(WHAT IS NEEDED) If a line in the data below contains "This", copy it.

[Collected data entries]
<<<<
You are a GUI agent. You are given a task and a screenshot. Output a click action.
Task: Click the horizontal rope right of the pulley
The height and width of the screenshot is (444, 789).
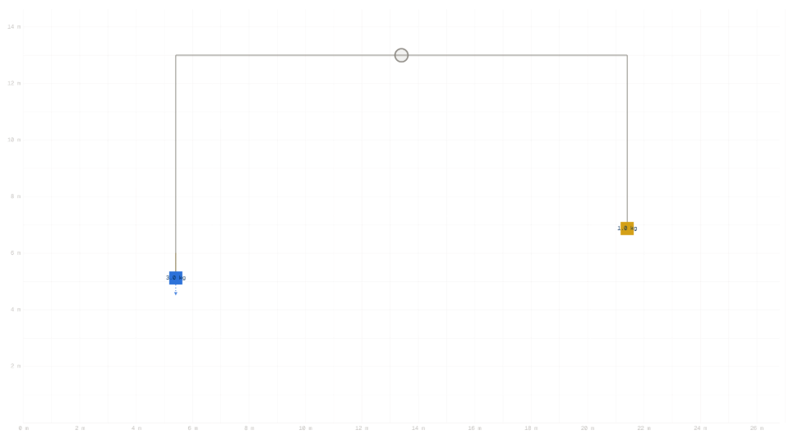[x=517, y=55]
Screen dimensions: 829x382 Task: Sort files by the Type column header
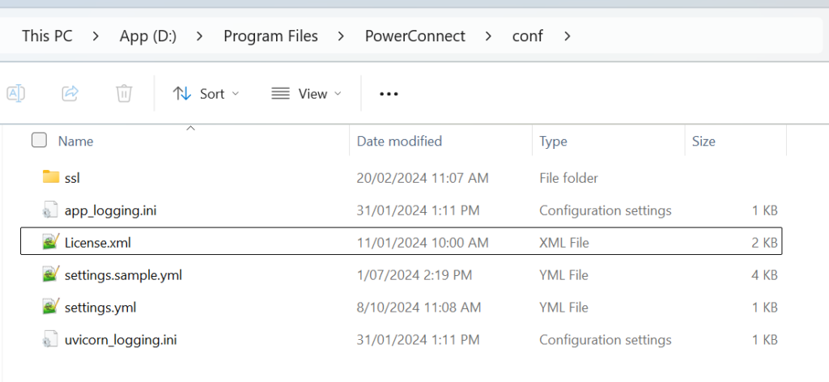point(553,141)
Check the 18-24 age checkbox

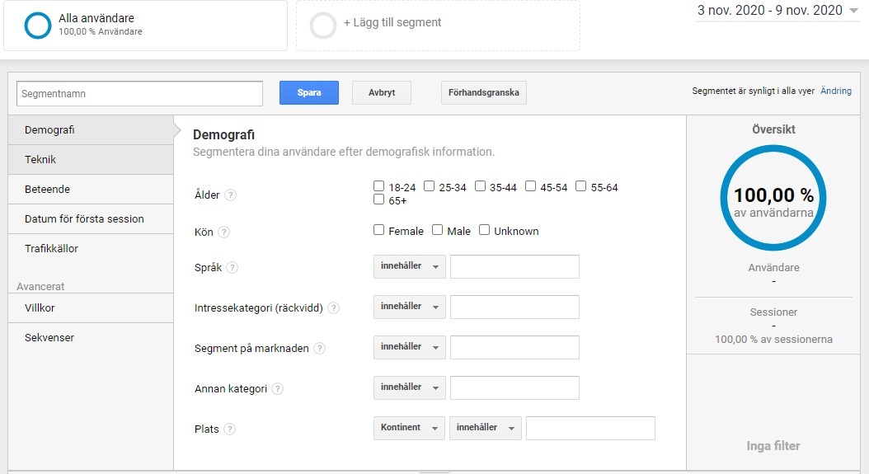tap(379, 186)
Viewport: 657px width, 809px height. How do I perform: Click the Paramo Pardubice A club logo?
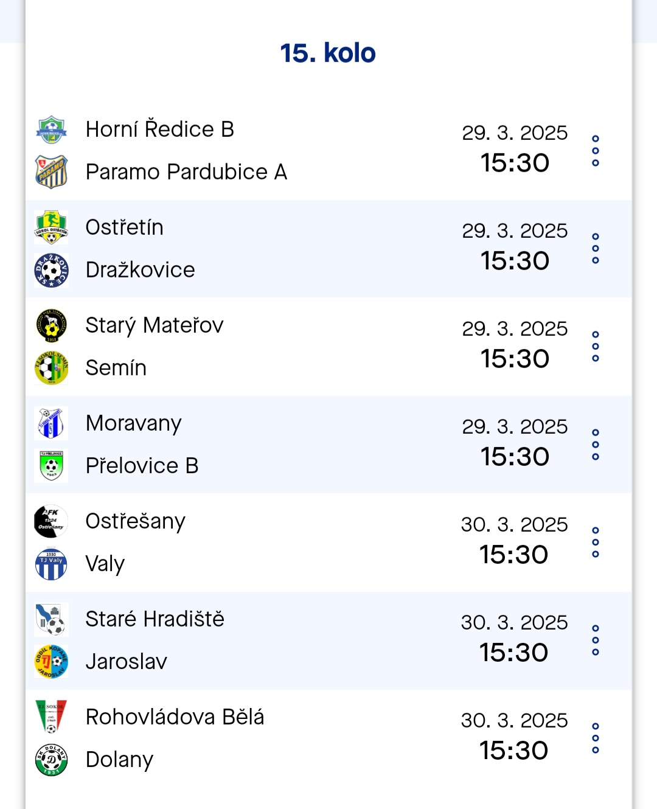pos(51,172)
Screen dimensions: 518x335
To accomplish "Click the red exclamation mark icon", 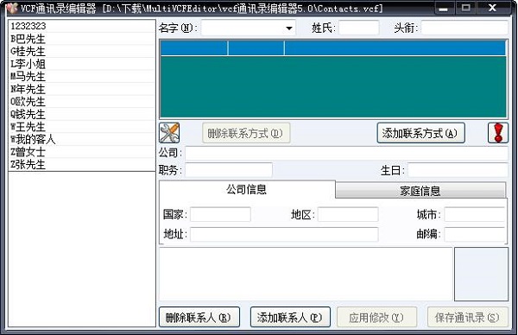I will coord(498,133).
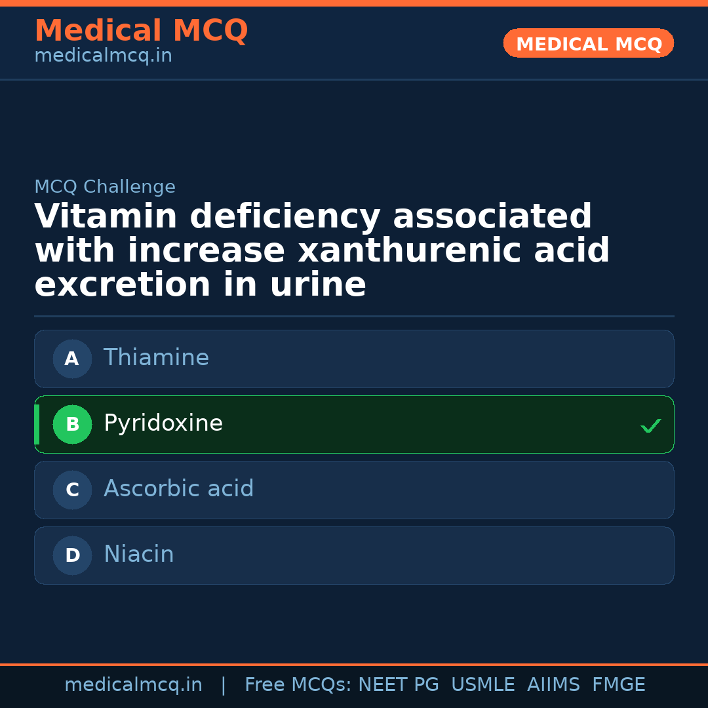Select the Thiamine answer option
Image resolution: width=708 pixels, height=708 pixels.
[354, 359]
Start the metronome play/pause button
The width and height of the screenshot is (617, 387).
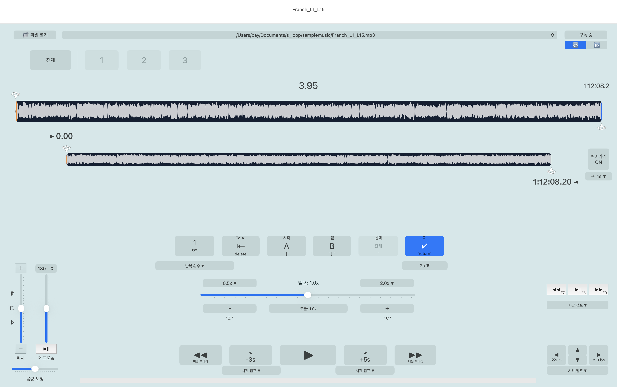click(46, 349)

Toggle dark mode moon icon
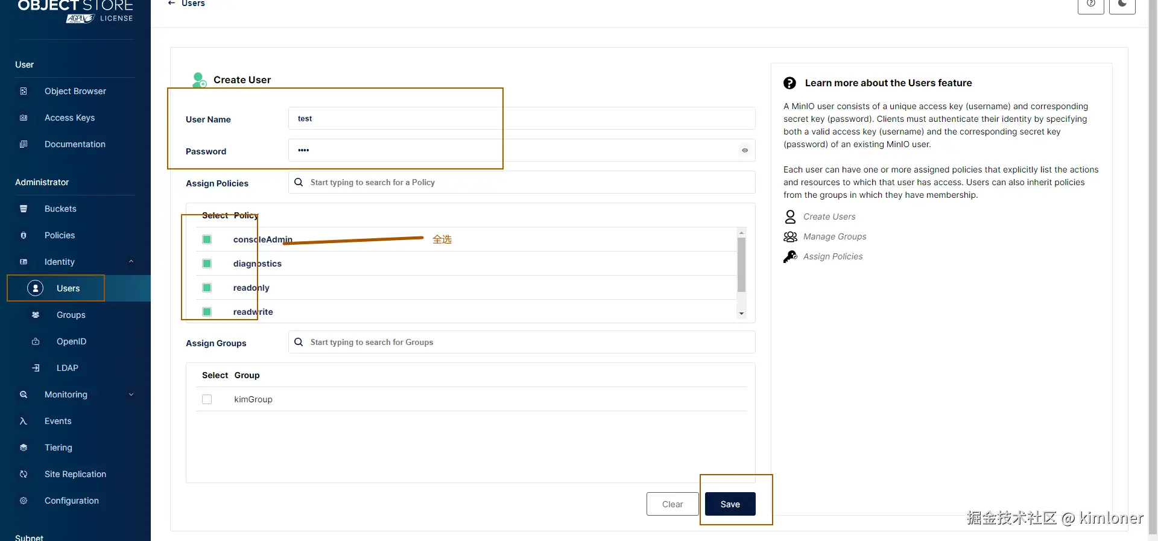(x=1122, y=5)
>>>>
<<<<
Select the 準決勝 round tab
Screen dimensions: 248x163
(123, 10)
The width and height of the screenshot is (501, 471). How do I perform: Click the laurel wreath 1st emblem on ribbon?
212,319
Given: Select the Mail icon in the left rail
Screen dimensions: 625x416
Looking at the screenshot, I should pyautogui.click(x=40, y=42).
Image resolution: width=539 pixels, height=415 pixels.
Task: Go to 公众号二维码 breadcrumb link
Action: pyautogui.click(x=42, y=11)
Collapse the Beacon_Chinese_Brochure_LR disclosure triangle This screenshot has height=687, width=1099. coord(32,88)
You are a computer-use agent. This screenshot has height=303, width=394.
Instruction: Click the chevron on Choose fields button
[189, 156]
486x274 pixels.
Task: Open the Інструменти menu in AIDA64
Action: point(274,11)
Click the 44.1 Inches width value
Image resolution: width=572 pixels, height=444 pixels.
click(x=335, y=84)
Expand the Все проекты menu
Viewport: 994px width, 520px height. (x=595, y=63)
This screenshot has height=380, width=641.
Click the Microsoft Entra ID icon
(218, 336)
>>>>
(EXERCISE OUTPUT)
Collapse the Beacon_Chinese_Brochure_LR disclosure triangle This screenshot has height=687, width=1099. coord(32,88)
You are a computer-use agent. This screenshot has height=303, width=394.
This screenshot has height=380, width=641.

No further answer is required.